DATASET EXCERPTS below:
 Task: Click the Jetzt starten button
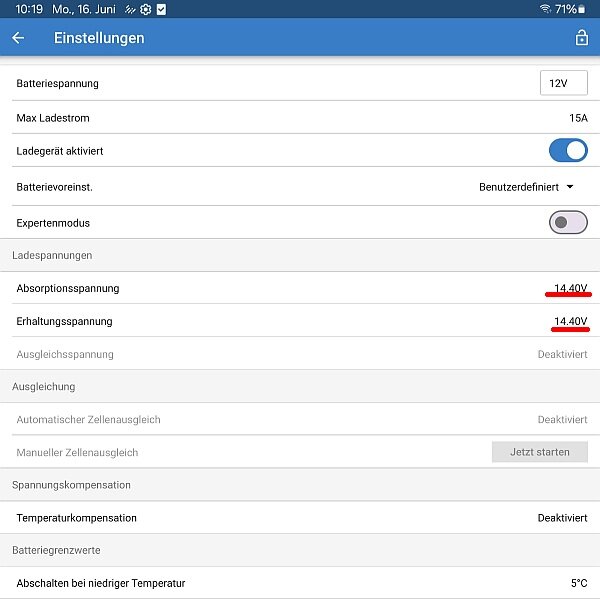(540, 452)
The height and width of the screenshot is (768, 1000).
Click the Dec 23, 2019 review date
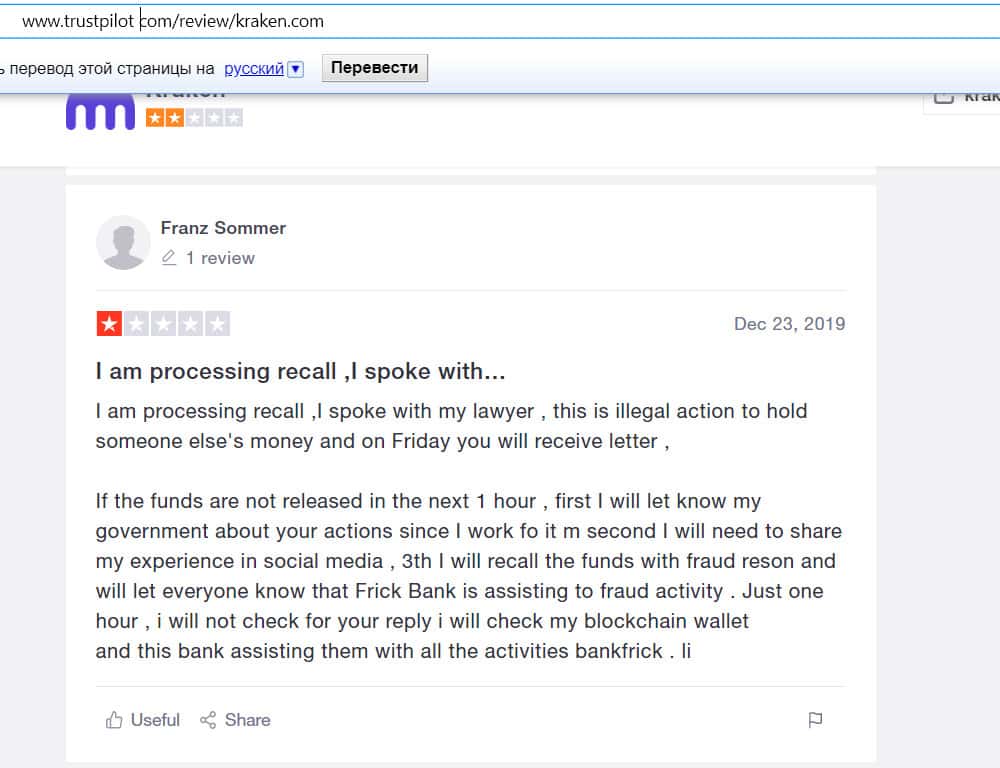[789, 324]
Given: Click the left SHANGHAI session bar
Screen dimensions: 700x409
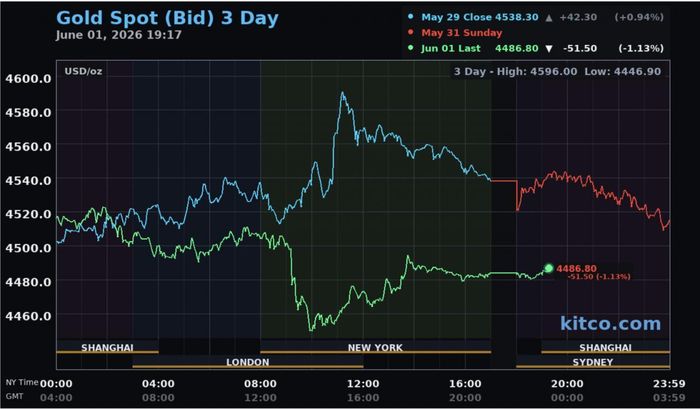Looking at the screenshot, I should pyautogui.click(x=107, y=347).
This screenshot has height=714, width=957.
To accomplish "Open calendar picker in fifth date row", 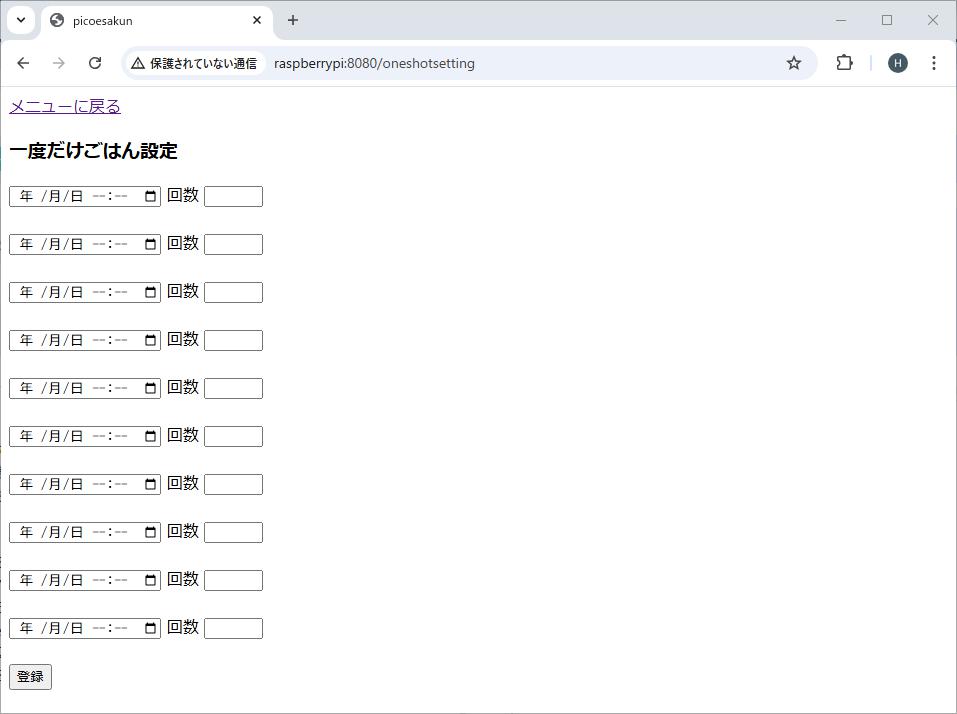I will click(151, 388).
End of DATASET EXCERPTS.
## PROBLEM TO SOLVE:
Copy out each line of the records where the word "width" appears.

## ANSWER FOR THE TASK:
The height and width of the screenshot is (768, 1000).
This screenshot has height=714, width=957.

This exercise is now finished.